### Aim of the exercise
Each entry is to be retyped exactly as it appears. Leave the images out.
● ● ● ● ● ● ●
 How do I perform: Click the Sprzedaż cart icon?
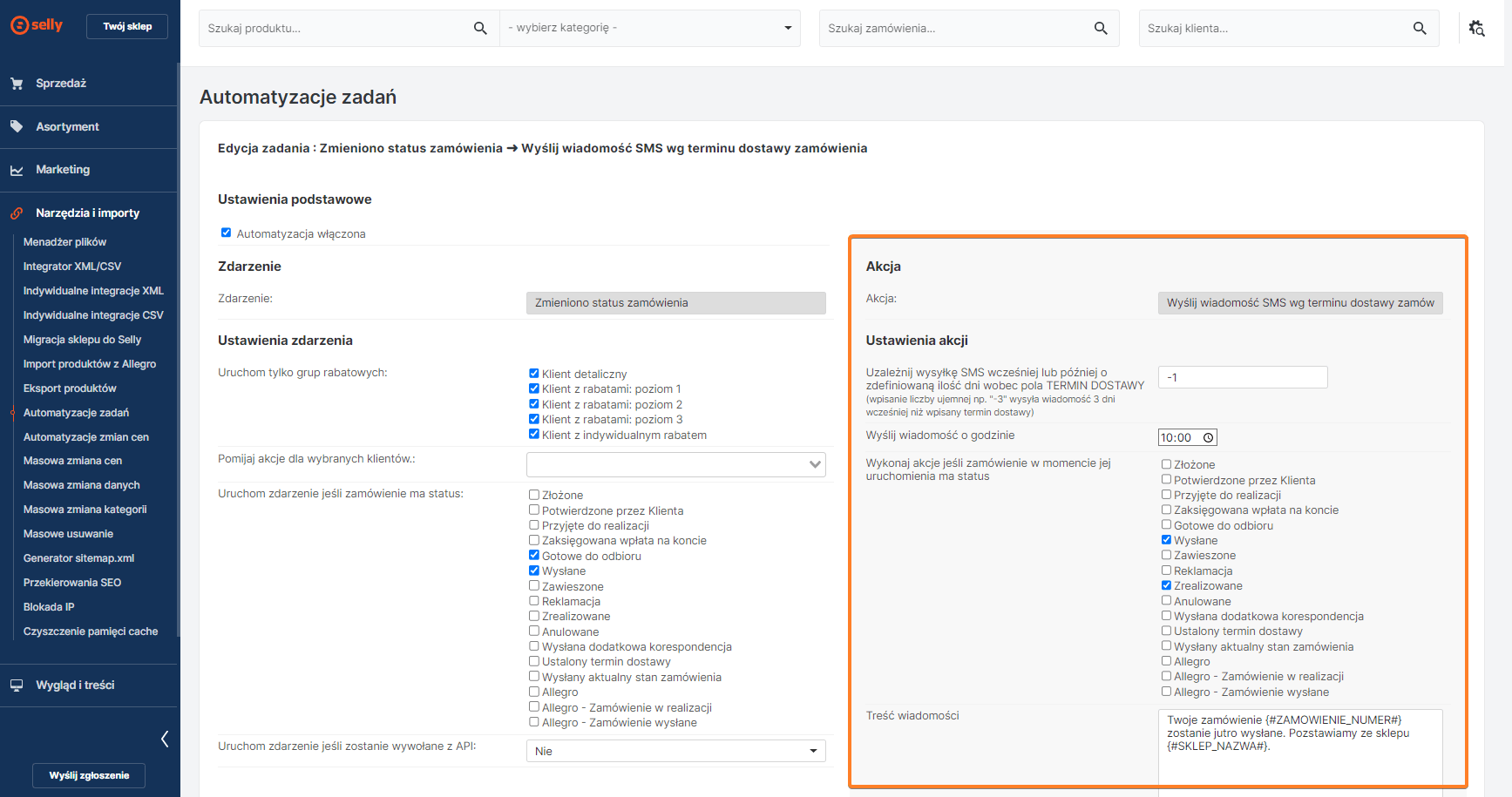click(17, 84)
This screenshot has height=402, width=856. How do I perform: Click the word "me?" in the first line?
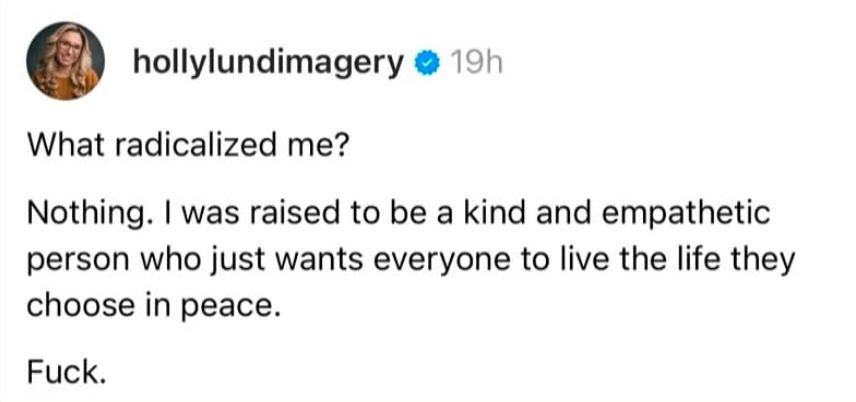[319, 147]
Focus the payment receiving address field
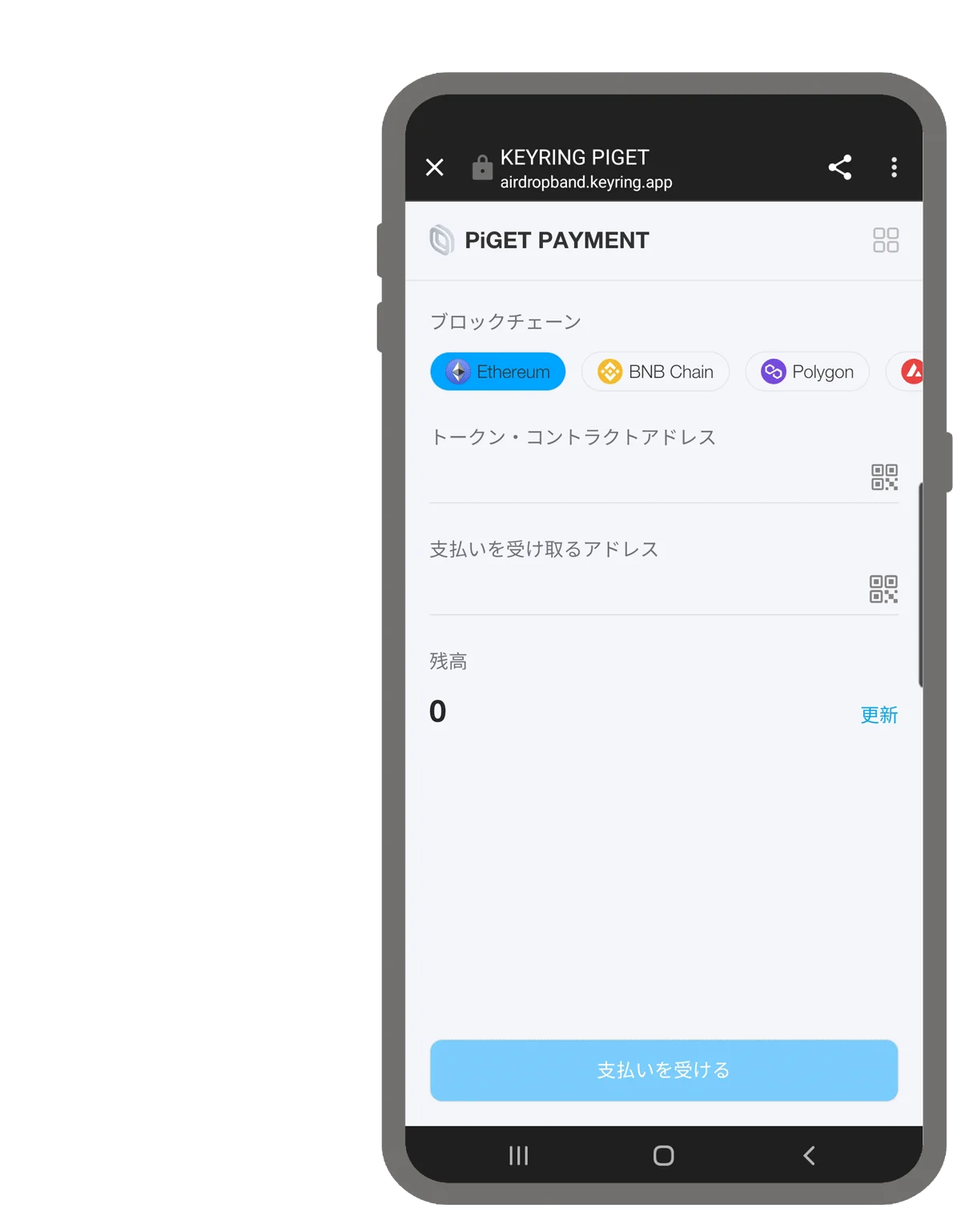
● ● ● ● ● ● ●
### Output for this task
 How do I perform: Click the Sprzedaż cart icon?
click(17, 84)
This screenshot has height=402, width=856. How do I perform: Click the word "me?" in the first line?
[319, 147]
Focus the payment receiving address field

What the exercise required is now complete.